■ **INPUT FOR THIS TASK**
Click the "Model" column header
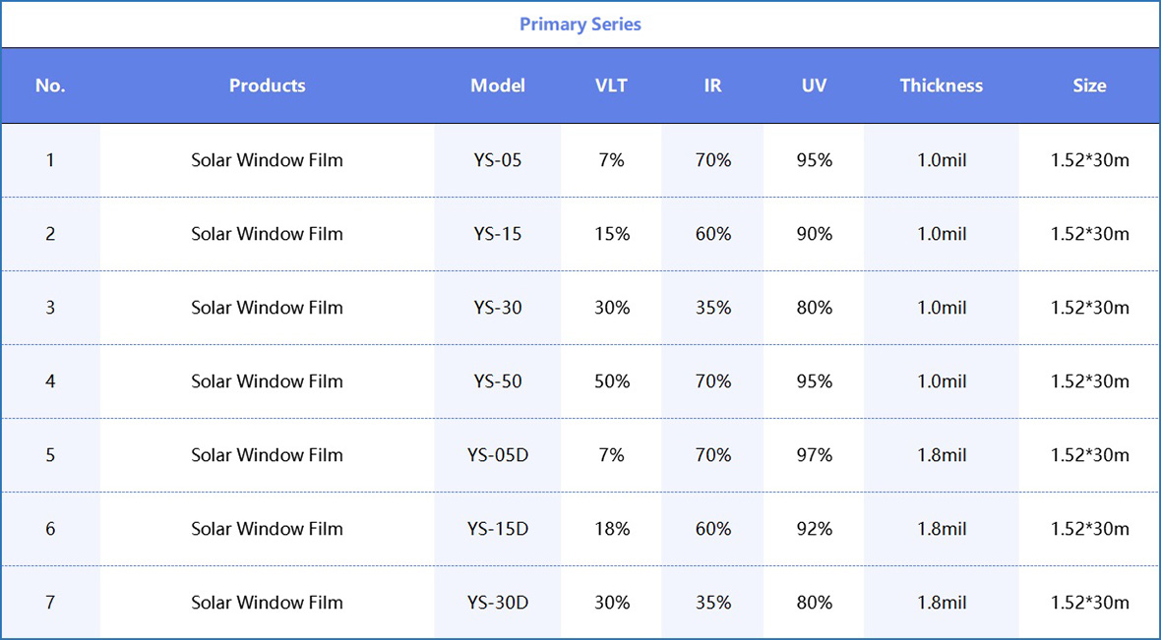 [x=498, y=86]
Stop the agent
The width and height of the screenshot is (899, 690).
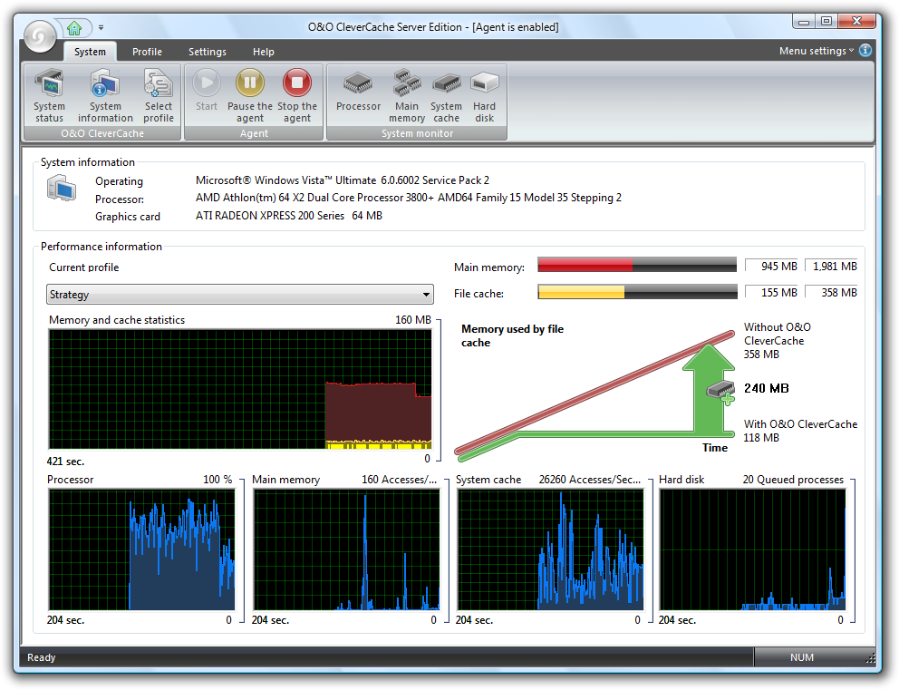tap(297, 96)
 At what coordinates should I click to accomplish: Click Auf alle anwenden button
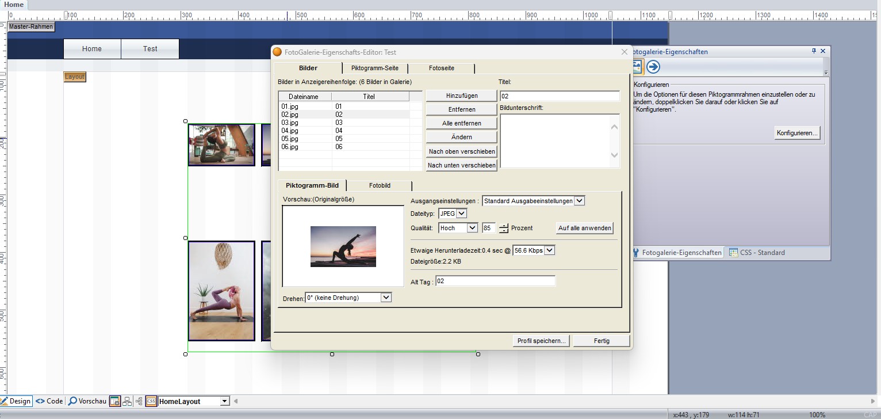click(584, 228)
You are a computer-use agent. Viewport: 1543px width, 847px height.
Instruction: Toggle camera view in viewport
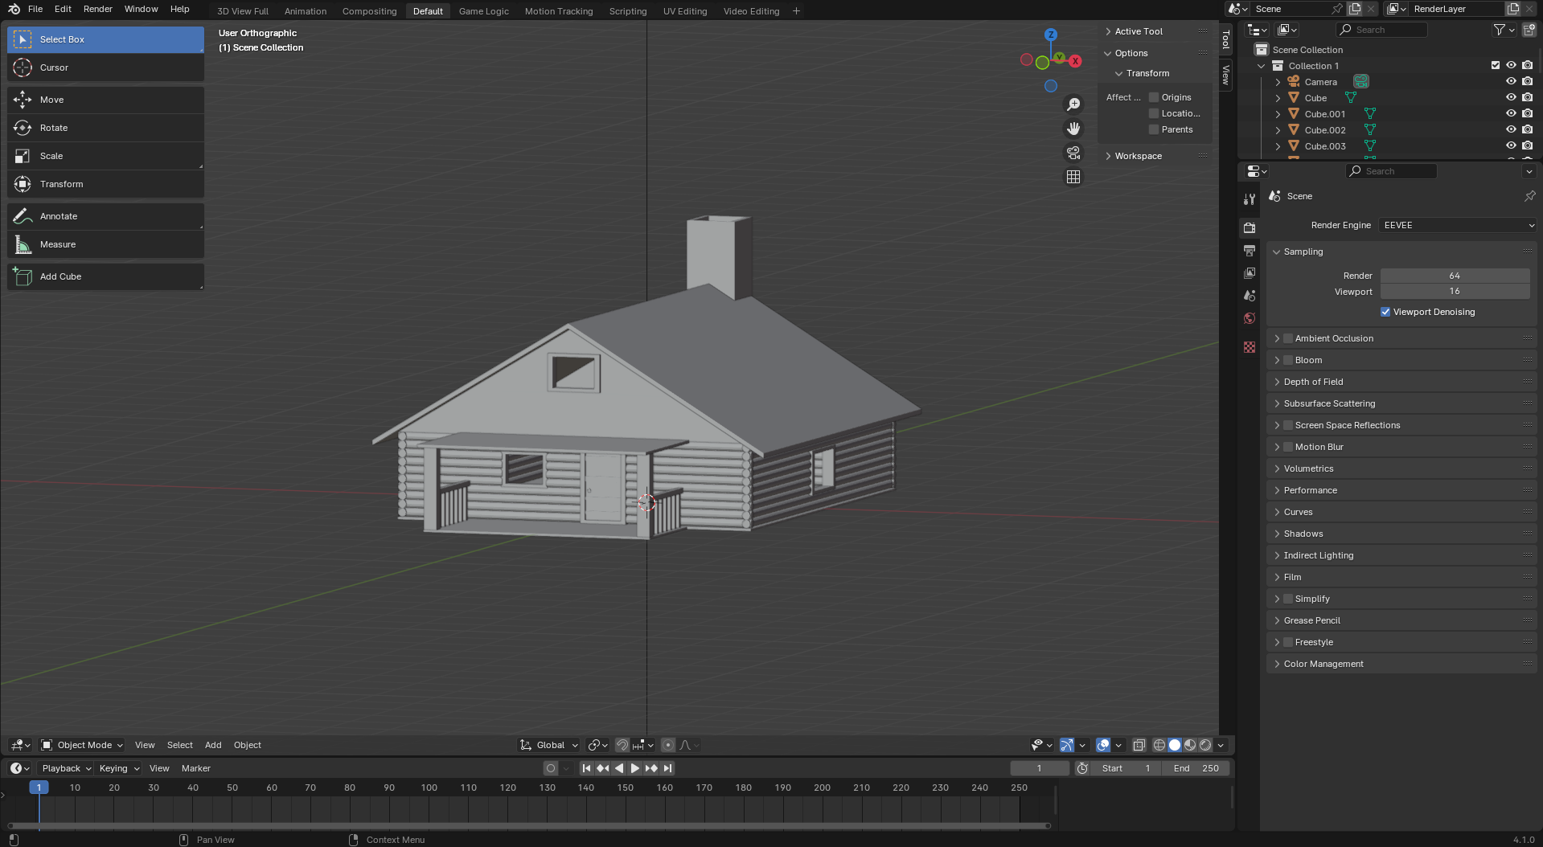point(1073,153)
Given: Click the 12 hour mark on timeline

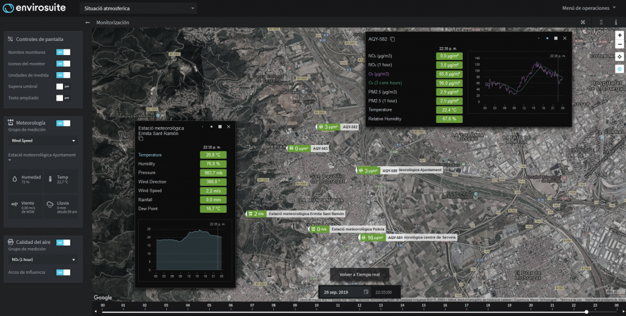Looking at the screenshot, I should pos(358,304).
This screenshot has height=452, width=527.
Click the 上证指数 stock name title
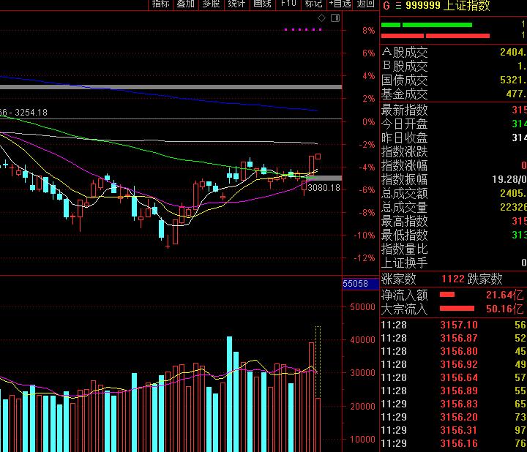point(466,5)
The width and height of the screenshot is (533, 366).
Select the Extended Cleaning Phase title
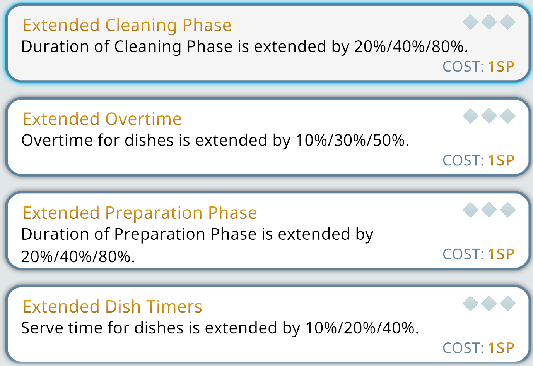(x=127, y=26)
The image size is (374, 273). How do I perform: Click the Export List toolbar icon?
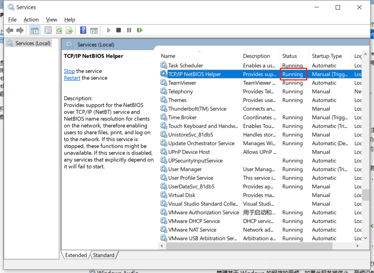pyautogui.click(x=69, y=30)
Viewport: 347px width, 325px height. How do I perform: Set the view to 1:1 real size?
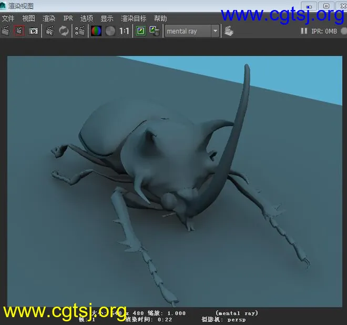(x=124, y=31)
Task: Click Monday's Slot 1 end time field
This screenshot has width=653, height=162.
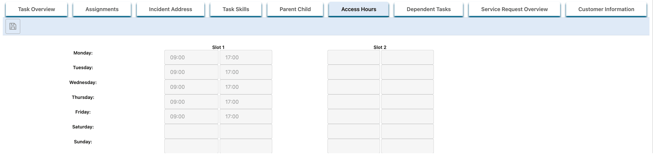Action: tap(246, 57)
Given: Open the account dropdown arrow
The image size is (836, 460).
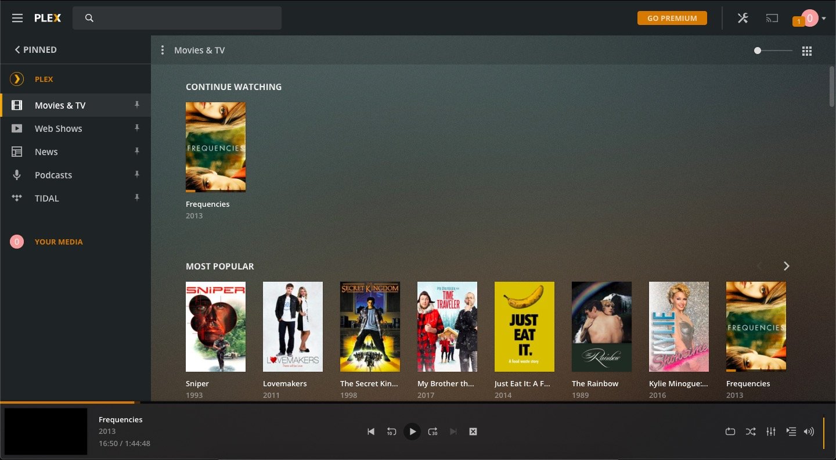Looking at the screenshot, I should [822, 18].

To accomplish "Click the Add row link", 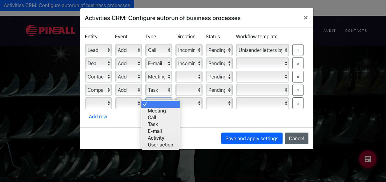I will 98,116.
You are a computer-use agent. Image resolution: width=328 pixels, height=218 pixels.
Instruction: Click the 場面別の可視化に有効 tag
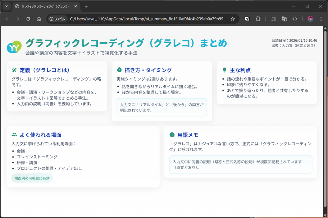(32, 178)
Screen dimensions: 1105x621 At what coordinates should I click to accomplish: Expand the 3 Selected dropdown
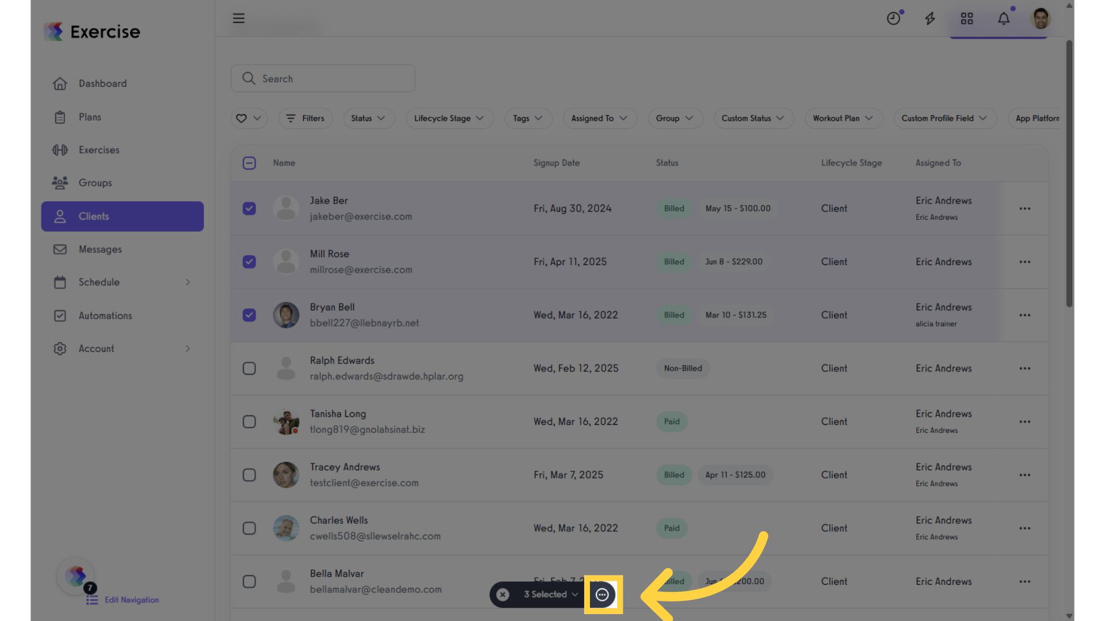point(551,595)
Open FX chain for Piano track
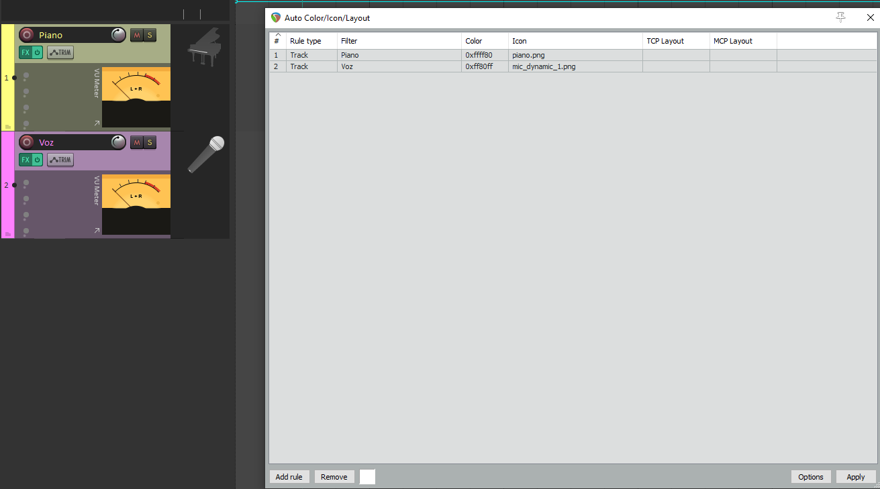This screenshot has width=880, height=489. coord(25,52)

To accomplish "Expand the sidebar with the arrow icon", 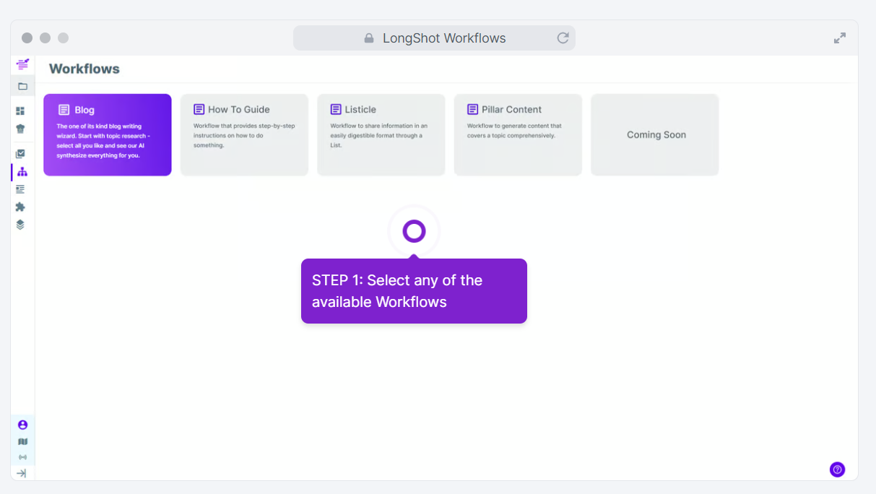I will point(22,473).
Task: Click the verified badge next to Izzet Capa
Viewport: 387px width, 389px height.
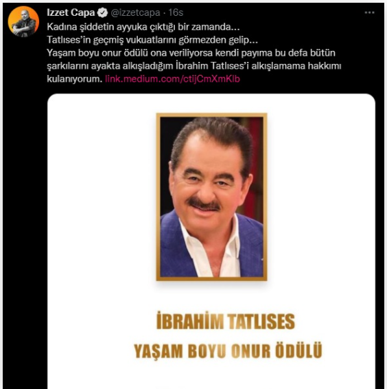Action: click(102, 12)
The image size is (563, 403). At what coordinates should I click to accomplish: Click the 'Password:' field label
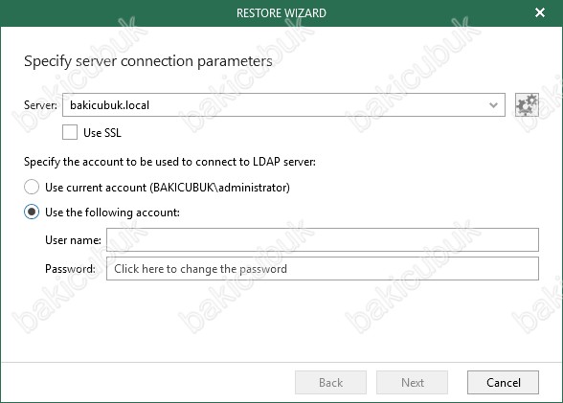tap(71, 269)
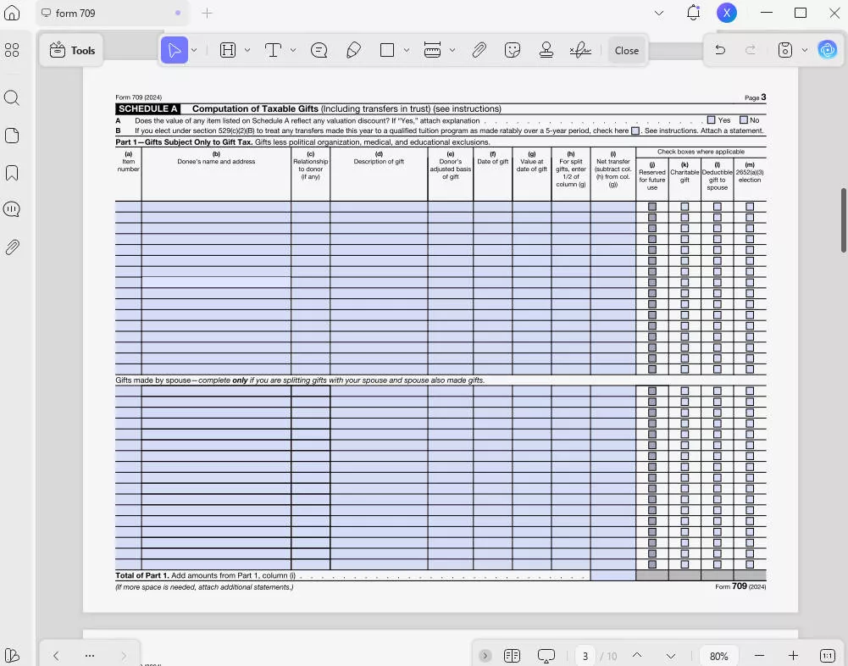Go to next page via down chevron

[x=670, y=655]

■ **REQUIRED WORK**
Starting at the line where "Viewport: 387px width, 389px height." appears, restate every line through the end of the records above exactly, but omit the pictures.

■ **RESPONSE**
Viewport: 387px width, 389px height.
Action: click(102, 12)
The image size is (563, 403). At what coordinates should I click to accomplish: Click the 'Password:' field label
tap(71, 269)
Go to next page via down chevron

[x=670, y=655]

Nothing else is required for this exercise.